Format the part of the entries that opens with the line containing "Go to the Contacts navigation tab" and closes with the line containing "click(x=244, y=634)" as a numbered list, one line per item, leaving out any blank lines.

— start of Records provided —

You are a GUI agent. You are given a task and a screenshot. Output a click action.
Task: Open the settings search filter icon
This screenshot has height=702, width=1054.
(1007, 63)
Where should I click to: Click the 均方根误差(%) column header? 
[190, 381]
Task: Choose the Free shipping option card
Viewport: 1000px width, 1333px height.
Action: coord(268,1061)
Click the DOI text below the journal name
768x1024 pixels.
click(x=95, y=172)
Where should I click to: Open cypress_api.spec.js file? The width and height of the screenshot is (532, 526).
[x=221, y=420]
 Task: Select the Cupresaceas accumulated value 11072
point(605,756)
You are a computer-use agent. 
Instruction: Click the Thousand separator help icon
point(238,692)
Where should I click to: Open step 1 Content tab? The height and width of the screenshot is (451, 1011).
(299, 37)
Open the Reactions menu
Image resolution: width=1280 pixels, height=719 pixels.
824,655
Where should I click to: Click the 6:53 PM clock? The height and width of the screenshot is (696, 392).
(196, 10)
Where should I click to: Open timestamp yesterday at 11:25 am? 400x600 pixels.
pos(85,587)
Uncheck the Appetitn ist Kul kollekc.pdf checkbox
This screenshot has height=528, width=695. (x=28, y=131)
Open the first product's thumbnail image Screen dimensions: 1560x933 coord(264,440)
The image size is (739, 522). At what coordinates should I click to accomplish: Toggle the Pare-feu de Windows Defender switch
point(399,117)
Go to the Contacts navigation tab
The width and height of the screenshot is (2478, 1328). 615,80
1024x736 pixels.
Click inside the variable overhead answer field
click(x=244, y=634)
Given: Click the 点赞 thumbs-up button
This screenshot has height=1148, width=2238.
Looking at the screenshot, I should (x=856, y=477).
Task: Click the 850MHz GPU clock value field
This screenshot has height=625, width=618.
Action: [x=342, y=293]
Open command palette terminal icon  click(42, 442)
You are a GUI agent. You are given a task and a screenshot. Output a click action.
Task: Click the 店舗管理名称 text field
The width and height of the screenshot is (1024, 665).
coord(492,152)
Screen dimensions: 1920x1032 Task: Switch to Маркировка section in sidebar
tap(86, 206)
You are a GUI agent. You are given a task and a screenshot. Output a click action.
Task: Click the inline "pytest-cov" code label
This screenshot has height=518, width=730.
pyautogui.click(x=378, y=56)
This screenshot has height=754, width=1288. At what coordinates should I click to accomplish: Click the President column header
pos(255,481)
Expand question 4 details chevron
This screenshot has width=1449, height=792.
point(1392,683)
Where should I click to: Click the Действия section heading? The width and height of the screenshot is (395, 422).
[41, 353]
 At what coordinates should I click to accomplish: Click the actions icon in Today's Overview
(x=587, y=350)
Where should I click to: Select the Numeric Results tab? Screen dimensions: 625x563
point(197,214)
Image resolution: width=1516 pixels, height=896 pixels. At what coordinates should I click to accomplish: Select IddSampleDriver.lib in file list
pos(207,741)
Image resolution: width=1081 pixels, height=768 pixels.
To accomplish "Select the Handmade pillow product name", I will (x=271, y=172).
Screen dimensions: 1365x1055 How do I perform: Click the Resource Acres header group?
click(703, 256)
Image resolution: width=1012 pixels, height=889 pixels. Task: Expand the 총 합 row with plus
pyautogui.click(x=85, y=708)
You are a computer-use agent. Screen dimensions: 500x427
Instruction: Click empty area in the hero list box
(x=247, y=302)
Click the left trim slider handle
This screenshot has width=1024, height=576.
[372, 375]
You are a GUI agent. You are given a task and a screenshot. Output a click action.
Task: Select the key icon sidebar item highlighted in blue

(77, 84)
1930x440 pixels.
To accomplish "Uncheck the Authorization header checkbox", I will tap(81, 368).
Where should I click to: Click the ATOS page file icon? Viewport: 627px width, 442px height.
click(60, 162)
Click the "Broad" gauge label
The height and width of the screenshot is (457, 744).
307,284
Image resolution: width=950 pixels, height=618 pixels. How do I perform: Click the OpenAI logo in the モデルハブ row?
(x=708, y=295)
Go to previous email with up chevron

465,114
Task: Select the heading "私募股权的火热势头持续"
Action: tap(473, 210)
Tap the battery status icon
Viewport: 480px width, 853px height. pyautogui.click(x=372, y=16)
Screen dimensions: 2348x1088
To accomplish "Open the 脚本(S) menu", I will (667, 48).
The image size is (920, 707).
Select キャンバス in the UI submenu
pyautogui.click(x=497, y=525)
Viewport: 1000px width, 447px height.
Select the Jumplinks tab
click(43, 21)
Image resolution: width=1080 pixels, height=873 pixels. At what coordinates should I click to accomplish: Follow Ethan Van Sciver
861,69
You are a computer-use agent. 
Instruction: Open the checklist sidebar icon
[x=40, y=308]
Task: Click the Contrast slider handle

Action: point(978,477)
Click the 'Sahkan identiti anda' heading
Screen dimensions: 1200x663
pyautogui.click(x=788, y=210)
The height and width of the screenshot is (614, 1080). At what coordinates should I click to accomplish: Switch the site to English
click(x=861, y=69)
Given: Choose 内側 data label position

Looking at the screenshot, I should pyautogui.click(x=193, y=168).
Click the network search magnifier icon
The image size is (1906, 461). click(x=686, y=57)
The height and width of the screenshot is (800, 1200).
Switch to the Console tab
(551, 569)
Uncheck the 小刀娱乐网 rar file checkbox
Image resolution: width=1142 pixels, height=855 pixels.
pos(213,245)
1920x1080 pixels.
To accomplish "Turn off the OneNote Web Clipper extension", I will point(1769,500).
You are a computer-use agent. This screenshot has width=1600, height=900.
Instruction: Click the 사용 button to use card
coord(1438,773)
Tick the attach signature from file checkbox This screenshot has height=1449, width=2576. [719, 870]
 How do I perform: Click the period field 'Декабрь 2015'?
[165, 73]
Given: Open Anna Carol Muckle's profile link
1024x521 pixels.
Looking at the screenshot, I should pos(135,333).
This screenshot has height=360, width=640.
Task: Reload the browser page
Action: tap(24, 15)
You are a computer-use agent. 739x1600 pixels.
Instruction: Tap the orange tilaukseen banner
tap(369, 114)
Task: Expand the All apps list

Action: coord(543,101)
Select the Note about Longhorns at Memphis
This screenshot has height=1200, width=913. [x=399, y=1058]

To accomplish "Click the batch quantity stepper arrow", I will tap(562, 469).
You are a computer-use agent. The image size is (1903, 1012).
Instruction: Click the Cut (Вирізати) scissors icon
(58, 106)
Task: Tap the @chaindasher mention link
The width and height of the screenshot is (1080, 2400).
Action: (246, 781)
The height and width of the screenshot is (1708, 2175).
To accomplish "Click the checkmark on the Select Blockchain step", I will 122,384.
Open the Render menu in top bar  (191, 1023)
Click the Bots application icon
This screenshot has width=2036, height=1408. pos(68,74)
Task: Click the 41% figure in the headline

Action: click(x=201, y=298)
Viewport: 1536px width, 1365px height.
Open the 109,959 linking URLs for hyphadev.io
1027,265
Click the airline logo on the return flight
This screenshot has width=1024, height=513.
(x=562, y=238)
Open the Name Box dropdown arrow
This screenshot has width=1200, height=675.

— end of Records provided —

Solution to the problem -
1. Go to the Contacts navigation tab
2. The width and height of the screenshot is (2478, 1328). 615,80
3. 1024x736 pixels.
4. Click inside the variable overhead answer field
5. click(x=244, y=634)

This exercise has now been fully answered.